Перечитывая это сейчас, думаю, что жили мы тогда в поистине трудное время для человека, занимающегося литературой, пишущего или, как я, редактирующего в те годы «Литературную газету». На протяжении года, двух, трех все буквально по нескольку раз могло перевернуться с головы на ноги, с ног на голову: достаточно сравнить хотя бы то, что говорилось в статье о критиках-антипатриотах и в бесчисленных последующих статьях того времени о наших театральных критиках, с тем, что говорил Сталин о них же три года спустя, в феврале пятьдесят второго года. Всякий раз он был прав, не мог не быть прав, но чем дальше, тем труднее выстраивалась ложная логика этой правоты. Чем дальше, тем труднее было приводить у себя в голове в какую-то систему, сколько-нибудь похожую на единую систему, то, что он требовал от критики, от литературы: то, что он говорил о необходимости правды жизни, — с тем, что сплошь и рядом тут же происходило вокруг попыток сказать об этой правде жизни. Не укладывалось в систему и то, что он иногда по собственной инициативе отбирал для присуждения премий действительно правдивые произведения, как это было с Пановой, или Некрасовым, или с Казакевичем, с тем, что при его поддержке проходили на премию произведения, вопиюще далекие от чего-либо похожего на правду жизни, такие, как «Борьба за мир» Панферова и его же «В стране поверженных», да и многое другое в том же духе.
Думал ли я об этом тогда? В последние годы жизни Сталина думал.
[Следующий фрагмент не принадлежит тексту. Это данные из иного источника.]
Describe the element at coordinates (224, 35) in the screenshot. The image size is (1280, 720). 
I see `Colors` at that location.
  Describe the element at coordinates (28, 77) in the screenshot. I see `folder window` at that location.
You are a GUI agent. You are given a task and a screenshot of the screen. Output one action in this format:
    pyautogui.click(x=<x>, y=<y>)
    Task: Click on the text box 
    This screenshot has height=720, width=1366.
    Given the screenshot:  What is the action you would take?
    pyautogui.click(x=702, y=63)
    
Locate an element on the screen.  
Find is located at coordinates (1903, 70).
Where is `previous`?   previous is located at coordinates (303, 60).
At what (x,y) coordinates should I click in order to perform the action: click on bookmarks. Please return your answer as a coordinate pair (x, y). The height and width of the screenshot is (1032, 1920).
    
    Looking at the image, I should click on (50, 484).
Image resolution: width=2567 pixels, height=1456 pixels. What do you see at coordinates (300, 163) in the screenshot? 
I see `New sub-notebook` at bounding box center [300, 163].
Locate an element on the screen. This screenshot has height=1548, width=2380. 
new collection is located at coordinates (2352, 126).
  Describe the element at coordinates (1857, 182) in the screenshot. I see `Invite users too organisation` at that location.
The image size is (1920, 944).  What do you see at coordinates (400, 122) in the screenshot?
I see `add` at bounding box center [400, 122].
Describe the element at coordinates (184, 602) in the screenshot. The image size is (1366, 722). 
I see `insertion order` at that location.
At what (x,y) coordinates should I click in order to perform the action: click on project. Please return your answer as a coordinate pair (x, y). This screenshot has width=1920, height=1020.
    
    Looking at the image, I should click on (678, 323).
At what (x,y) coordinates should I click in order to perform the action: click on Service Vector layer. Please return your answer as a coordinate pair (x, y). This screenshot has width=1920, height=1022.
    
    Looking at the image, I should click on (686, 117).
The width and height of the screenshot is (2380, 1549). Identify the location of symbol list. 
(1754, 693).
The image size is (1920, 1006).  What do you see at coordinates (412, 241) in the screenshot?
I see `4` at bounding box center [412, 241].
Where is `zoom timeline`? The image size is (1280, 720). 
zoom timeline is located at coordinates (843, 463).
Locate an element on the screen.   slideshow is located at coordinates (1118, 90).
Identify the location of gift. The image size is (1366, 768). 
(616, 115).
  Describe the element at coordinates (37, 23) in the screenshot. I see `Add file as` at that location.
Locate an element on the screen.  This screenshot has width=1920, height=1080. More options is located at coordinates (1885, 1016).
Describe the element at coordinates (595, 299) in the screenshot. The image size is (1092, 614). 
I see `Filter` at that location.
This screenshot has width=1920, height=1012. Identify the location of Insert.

Не с той, конечно, категоричностью в суждениях, наоборот, с внутренними искренними попытками понять его логику, объяснить его суждения той или иной политической необходимостью. Но мозги иногда лопались от этих по-своему честных стараний совместить несовместимое.
Моя следующая запись о Сталине датирована шестнадцатым марта 1953 года, то есть уже через какое-то количество дней после его смерти. Через какое именно, если быть до конца честным, сказать затрудняюсь. Возможно, на этом лежит печать государственной тайны, допускаю, что Сталин умер сразу, а не боролся еще несколько дней за жизнь, находясь без сознания. Бюллетени с первого же дня рисовали картину, с медицинской точки зрения, безнадежную. Могу допустить, что было признано необходимым растянуть на несколько дней в сознании большинства людей потрясающую новость, что Сталина нет. Допускаю, что нас приучали несколько дней к тому, что его вот-вот не будет. Может быть, я не прав, и все было именно так, как писалось в бюллетенях, но мысль о том, что могло быть и так, как я сейчас думаю, из головы не выходит. Не до конца уверен и в том, как именно умер Сталин. Действительно ли его хватил удар в том одиночестве, на которое он себя обрек, и лишь через несколько часов обнаружили его лежащим на полу без сознания? Или его конец своими руками ускорил Берия?